In this final section, you will choose from the three supervised learning models the best model to use on the student data. You will then perform a grid search optimization for the model over the entire training set (X_train and y_train) by tuning at least one parameter to improve upon the untuned model's F-score.

Question 3 - Choosing the Best Model¶

  • Based on the evaluation you performed earlier, in one to two paragraphs, explain to CharityML which of the three models you believe to be most appropriate for the task of identifying individuals that make more than \$50,000.

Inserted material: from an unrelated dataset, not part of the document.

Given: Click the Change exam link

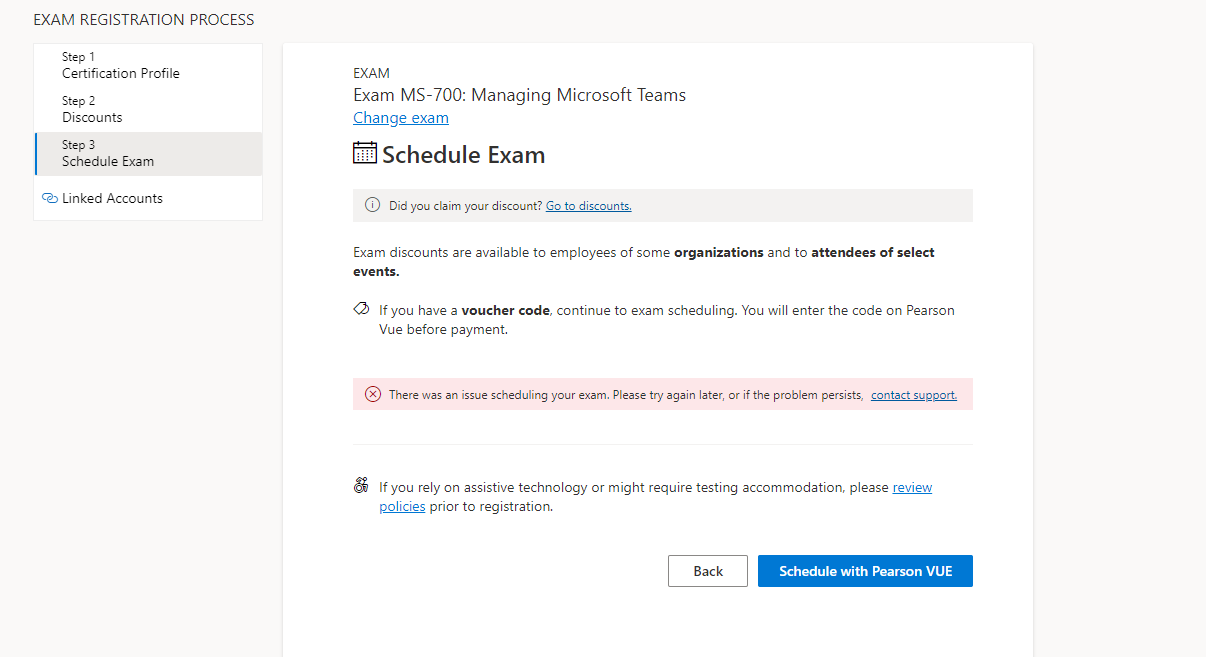Looking at the screenshot, I should click(401, 118).
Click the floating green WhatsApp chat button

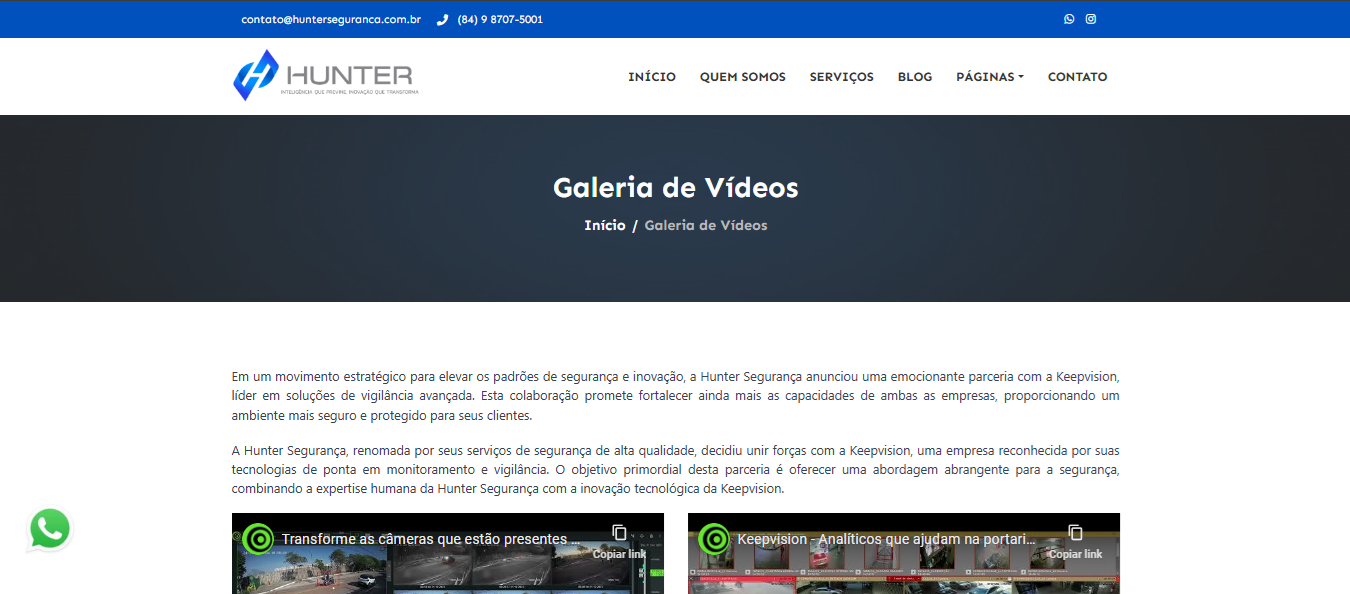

HINT: Look at the graph at the bottom left from the cell above(the visualization created by vs.evaluate(results, accuracy, fscore)) and check the F score for the testing set when 100% of the training set is used. Which model has the highest score? Your answer should include discussion of the:

  • metrics - F score on the testing when 100% of the training data is used,
  • prediction/training time
  • the algorithm's suitability for the data.

Answer:

NOTE: Benchmarks were performed on a Cloud9 IDE Workspace with a 64 bit Intel Xeon CPU @ 2.30GHz and 1024MB RAM

Model 1 : Gaussian Naive Bayes¶

Metrics:¶

Out of the 3 models, the Gaussian Naive Bayes algorithms performed the worst in terms of accuracy and f-score on both the training and testing sets. This model is very simple and may have not worked well because of the failure of the naive independence assumption where some of the features such as workclass and education_level are closely related. The model was almost half as accurate compared to the other algorithms making it a poor classifier for this question.

Prediction & Training Time:¶

This model was able to train and predict on the data sets quickly. Compared to the other models, Gaussian Naive Bayes trained and predicted the fastest out of all 3. This indicates that the algorithm can be used when a quick result that is not necessarily accurate is needed.

Algorithm Suitability:¶

Because of the poor f-score and accuracy of the model, it is not suitable for this problem. It provided an accuracy of about 59.77% whereas the other models have produced values greater than 80%. Gaussian Naive Bayes may be considered when we are forced to process such a large data set within a very limited time period that other models would not be able to finish training.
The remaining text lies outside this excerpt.